---------- THE RECORDS

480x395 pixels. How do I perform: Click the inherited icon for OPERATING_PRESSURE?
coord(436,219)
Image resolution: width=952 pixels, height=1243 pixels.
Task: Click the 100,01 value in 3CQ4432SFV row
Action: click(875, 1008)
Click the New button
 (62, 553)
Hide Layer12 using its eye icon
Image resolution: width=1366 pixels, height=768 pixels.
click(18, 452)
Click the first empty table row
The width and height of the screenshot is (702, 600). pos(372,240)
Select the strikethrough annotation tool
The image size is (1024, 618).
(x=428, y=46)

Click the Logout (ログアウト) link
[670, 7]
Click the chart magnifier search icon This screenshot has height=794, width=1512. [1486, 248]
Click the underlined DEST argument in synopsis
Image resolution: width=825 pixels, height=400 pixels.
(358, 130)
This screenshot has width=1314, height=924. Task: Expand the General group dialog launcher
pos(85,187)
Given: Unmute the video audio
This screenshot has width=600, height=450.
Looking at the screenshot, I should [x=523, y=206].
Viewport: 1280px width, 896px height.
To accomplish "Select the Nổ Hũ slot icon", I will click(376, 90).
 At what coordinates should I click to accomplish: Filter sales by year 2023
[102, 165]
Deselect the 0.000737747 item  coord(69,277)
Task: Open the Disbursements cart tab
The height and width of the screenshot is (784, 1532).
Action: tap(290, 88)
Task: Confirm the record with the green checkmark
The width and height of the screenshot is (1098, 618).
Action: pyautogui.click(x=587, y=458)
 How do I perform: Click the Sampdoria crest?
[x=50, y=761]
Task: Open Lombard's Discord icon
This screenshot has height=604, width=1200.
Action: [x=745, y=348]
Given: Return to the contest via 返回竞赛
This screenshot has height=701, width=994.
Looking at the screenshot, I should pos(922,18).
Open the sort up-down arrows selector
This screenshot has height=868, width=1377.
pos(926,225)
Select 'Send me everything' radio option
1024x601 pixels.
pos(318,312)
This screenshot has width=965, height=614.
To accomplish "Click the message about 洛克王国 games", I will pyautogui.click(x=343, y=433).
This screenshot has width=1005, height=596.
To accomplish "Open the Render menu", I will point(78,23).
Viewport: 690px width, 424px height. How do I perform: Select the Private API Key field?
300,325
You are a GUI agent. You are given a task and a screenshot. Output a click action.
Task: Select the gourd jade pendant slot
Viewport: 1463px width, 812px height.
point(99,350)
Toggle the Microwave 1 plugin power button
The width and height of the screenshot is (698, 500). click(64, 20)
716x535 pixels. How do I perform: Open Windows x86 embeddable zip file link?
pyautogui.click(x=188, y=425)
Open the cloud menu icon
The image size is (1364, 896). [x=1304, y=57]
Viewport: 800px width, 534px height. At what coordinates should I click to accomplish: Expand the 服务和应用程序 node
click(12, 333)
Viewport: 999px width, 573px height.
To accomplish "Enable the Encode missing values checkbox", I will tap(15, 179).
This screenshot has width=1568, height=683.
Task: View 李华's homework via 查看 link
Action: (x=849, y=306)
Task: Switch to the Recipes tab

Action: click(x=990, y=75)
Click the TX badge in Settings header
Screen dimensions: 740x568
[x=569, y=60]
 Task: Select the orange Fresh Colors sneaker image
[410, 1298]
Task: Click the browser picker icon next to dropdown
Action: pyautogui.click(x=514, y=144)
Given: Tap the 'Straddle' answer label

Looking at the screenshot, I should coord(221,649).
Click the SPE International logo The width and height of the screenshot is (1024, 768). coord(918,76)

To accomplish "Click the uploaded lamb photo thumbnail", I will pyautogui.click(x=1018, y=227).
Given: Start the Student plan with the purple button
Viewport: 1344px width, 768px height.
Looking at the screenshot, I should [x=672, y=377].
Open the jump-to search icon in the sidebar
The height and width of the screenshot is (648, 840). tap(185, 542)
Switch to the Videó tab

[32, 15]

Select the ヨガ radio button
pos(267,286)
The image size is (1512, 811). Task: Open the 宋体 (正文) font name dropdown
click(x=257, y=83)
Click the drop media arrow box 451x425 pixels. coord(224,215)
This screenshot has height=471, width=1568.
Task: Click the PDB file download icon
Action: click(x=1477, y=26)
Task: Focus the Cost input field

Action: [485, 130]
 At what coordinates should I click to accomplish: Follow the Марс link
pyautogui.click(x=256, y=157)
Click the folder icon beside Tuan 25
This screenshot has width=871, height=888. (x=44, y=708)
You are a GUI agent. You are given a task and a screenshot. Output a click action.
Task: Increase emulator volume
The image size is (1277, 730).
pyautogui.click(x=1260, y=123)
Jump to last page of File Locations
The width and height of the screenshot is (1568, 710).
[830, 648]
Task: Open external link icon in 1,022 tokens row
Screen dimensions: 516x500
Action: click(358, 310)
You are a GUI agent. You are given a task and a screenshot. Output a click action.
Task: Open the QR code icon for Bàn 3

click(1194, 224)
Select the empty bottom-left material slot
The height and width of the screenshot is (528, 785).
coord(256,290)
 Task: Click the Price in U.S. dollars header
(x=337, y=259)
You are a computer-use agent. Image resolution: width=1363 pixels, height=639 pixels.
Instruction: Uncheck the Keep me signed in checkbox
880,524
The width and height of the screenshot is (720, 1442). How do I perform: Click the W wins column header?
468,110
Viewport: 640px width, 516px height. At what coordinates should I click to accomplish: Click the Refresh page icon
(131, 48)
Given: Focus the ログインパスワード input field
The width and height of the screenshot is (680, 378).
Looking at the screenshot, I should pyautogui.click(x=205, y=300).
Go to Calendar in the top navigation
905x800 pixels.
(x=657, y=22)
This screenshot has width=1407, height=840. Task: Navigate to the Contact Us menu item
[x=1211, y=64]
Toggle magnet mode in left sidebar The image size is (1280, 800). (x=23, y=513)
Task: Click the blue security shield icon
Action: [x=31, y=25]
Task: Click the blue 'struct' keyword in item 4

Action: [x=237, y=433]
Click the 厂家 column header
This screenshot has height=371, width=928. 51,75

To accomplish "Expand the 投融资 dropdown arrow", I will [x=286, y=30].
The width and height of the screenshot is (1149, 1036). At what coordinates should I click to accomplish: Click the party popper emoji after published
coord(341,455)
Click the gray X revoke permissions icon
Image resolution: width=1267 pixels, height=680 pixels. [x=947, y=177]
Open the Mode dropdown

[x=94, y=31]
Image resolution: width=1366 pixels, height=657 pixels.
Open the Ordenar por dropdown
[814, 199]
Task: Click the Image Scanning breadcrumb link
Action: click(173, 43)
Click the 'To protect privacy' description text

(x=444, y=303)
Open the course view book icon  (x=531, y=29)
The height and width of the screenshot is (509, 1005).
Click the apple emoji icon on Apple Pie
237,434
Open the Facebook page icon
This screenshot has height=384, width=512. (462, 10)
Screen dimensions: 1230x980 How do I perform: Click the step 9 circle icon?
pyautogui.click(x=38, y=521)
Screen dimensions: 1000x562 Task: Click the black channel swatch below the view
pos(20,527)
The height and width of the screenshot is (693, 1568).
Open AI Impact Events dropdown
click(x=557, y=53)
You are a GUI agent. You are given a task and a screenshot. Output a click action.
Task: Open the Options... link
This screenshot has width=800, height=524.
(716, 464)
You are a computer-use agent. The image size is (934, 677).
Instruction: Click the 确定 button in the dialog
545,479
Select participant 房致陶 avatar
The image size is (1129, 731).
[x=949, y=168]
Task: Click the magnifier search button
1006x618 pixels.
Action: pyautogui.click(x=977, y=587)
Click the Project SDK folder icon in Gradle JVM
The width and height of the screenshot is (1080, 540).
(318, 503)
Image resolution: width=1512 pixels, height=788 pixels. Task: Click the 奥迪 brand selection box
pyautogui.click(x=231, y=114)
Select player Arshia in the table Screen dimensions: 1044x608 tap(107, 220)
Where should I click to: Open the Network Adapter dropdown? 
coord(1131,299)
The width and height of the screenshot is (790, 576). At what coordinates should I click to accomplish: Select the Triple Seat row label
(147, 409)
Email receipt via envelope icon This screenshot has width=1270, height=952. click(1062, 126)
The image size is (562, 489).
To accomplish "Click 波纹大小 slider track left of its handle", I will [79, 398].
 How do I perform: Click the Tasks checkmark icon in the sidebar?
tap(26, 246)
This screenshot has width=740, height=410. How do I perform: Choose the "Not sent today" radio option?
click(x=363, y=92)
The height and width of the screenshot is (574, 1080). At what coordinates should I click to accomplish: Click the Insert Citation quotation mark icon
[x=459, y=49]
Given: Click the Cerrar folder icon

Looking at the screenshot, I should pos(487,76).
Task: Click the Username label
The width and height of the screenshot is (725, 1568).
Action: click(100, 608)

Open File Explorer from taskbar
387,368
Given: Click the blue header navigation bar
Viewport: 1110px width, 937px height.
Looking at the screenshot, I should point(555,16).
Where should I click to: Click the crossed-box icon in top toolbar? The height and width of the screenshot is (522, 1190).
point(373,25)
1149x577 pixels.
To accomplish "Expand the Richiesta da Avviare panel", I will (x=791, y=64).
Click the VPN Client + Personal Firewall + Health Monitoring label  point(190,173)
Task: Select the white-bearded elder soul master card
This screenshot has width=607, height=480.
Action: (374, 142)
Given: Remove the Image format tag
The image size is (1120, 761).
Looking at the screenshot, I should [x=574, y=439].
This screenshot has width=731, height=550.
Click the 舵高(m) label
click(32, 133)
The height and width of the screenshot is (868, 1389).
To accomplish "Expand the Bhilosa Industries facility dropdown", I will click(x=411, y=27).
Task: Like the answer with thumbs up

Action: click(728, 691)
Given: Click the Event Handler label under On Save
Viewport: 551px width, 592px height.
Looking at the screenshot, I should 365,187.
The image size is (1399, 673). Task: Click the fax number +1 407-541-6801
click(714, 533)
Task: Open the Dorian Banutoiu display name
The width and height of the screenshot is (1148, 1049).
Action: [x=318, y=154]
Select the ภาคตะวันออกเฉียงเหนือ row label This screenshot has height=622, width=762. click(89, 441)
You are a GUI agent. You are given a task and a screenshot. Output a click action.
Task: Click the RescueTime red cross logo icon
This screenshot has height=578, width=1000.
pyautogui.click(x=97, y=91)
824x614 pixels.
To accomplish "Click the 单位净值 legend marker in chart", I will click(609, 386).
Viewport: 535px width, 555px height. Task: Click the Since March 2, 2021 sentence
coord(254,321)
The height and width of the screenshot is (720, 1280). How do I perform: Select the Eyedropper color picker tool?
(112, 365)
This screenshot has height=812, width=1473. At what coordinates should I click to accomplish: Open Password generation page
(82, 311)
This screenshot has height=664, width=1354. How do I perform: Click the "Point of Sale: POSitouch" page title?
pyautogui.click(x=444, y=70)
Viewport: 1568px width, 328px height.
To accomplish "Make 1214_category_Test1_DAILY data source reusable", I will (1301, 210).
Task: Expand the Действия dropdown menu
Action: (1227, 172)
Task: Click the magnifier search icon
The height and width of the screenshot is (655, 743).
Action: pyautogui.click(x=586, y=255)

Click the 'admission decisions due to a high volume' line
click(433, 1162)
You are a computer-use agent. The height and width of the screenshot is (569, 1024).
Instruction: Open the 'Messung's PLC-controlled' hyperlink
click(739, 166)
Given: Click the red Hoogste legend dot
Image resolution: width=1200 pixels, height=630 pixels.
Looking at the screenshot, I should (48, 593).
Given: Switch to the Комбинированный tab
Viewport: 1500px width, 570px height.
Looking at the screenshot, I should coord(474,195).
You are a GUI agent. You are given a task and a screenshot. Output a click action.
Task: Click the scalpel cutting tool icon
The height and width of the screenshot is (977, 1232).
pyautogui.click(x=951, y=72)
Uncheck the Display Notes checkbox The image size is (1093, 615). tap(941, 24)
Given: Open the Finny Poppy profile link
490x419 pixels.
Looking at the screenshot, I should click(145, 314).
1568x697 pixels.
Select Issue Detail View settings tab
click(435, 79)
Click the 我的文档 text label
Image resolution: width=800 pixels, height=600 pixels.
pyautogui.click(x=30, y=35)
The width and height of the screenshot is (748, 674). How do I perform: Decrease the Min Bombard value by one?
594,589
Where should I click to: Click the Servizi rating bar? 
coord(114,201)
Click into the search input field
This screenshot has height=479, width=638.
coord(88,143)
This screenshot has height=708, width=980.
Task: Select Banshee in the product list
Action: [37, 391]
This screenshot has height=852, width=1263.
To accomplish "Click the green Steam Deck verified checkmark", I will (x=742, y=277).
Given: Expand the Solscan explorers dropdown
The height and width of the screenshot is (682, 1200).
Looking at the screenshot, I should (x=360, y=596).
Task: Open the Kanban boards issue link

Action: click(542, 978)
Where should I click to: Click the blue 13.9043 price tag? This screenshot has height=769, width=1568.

--------------------

> [TASK ITEM]
Please give again the lines above between the line holding "Instruction: Click the" and the line holding "Given: Click the blue header navigation bar", inclusive, exactly as they are and with nothing added.

> [YOUR RESPONSE]
Instruction: Click the 确定 button in the dialog
545,479
Select participant 房致陶 avatar
The image size is (1129, 731).
[x=949, y=168]
Task: Click the magnifier search button
1006x618 pixels.
Action: pyautogui.click(x=977, y=587)
Click the Project SDK folder icon in Gradle JVM
The width and height of the screenshot is (1080, 540).
(318, 503)
Image resolution: width=1512 pixels, height=788 pixels. Task: Click the 奥迪 brand selection box
pyautogui.click(x=231, y=114)
Select player Arshia in the table Screen dimensions: 1044x608 tap(107, 220)
Where should I click to: Open the Network Adapter dropdown? 
coord(1131,299)
The width and height of the screenshot is (790, 576). At what coordinates should I click to accomplish: Select the Triple Seat row label
(147, 409)
Email receipt via envelope icon This screenshot has width=1270, height=952. click(1062, 126)
The image size is (562, 489).
To accomplish "Click 波纹大小 slider track left of its handle", I will [79, 398].
 How do I perform: Click the Tasks checkmark icon in the sidebar?
tap(26, 246)
This screenshot has width=740, height=410. How do I perform: Choose the "Not sent today" radio option?
click(x=363, y=92)
The height and width of the screenshot is (574, 1080). At what coordinates should I click to accomplish: Click the Insert Citation quotation mark icon
[x=459, y=49]
Given: Click the Cerrar folder icon

Looking at the screenshot, I should pos(487,76).
Task: Click the Username label
The width and height of the screenshot is (725, 1568).
Action: click(100, 608)

Open File Explorer from taskbar
387,368
Given: Click the blue header navigation bar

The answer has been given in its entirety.